Rules evaluation can be one of the following types.
Rules are commonly thought to make decisions – True/False. However… rules can be built to return data values – either simple decisions (logical result) or any other data type or data value. For instance, a rule could return a percentage of a loan or validation issues after evaluating a data structure.
Rules can also be used to trigger actions. Actions (using the flow designer) can be triggered by either a true or false evaluation of a rule. For instance, when a rule evaluates a true, you could send an email or even write a value to a database. When combined with workflow.com – user interactions and assignments can be automated.
Rules need to be called by an application or a workflow in order to run.
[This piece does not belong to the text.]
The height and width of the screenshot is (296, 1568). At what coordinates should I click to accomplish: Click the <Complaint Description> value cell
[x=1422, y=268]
These applications will generally use the result of the rule as a guide to performing additional functionality. There are a number of different mechanisms where rules can be accessed by application functionality.
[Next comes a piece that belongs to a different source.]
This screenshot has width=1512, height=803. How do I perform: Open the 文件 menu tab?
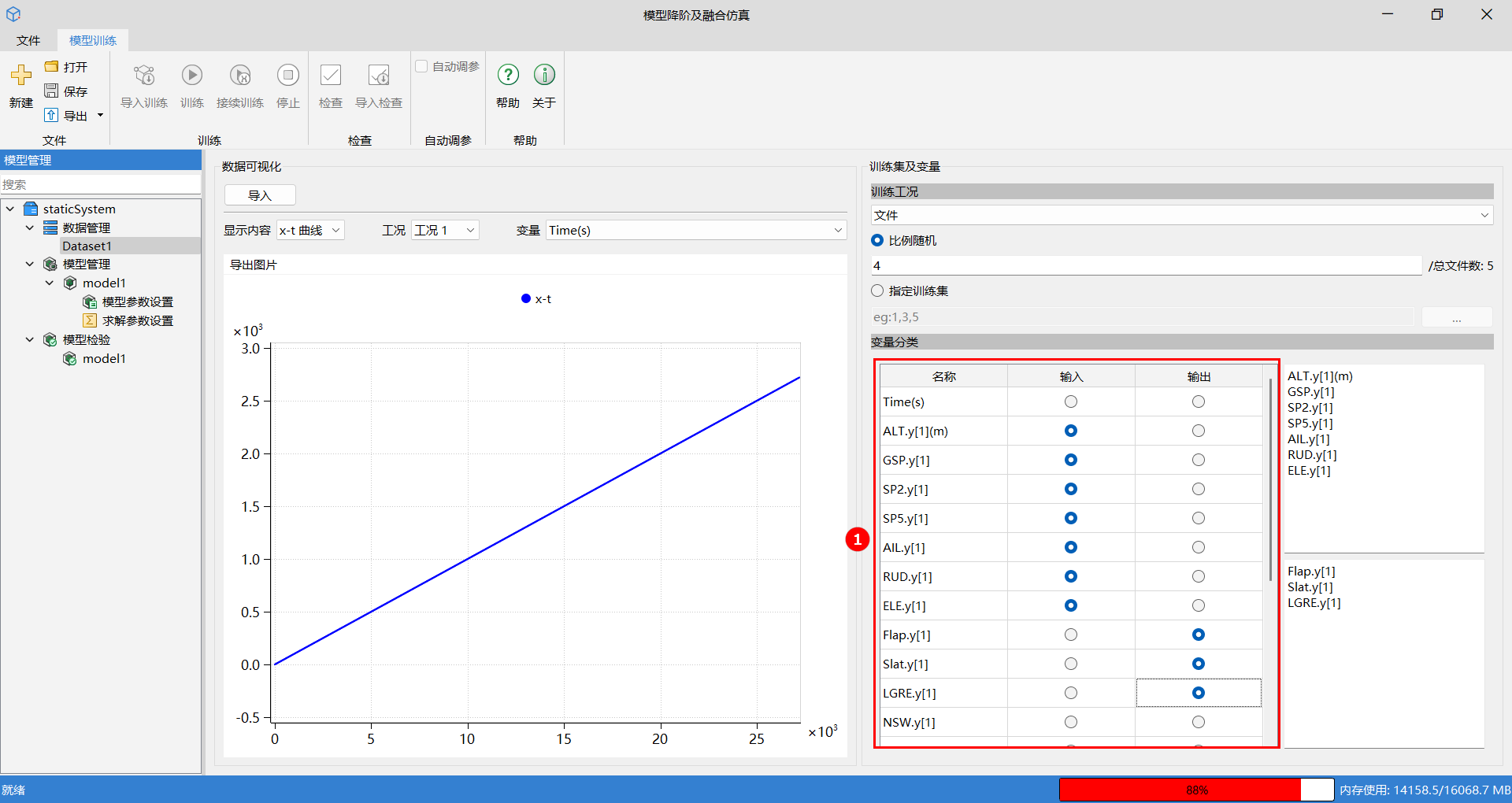click(x=28, y=40)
Any rule can be called using a SOAP or REST (XML or JSON) service interface. This can be done through a generic rule execution service or a specific service endpoint can be generated for each rule or rule set. Each rule has an integration page that shows all of the different service interface options and provides sample data structures and/or code for the integration.
Rules can also be triggered by configuring rules to be run as a result of a message across an infrastructure like RabbitMQ, MSMQ or IBM MQ Series. High performance or high throughput environments often benefit from a messaging infrastructure for guaranteed message deliveries with retries, load distribution, and work prioritization.
Rules can be run on a schedule – where data is looked up in a database, FTP server, email inbox, or another mechanism. This data can then be processed through a rule or a ruleset triggering actions or having results passed out to other systems or databases.
Large batches of data can be fed into a rule engine by flows. These flows can also handle the result of the rules execution. ‘Decisions’ has the management of both flat files (csv, excel) or structured files (json/XML) as well as stored data prebuilt.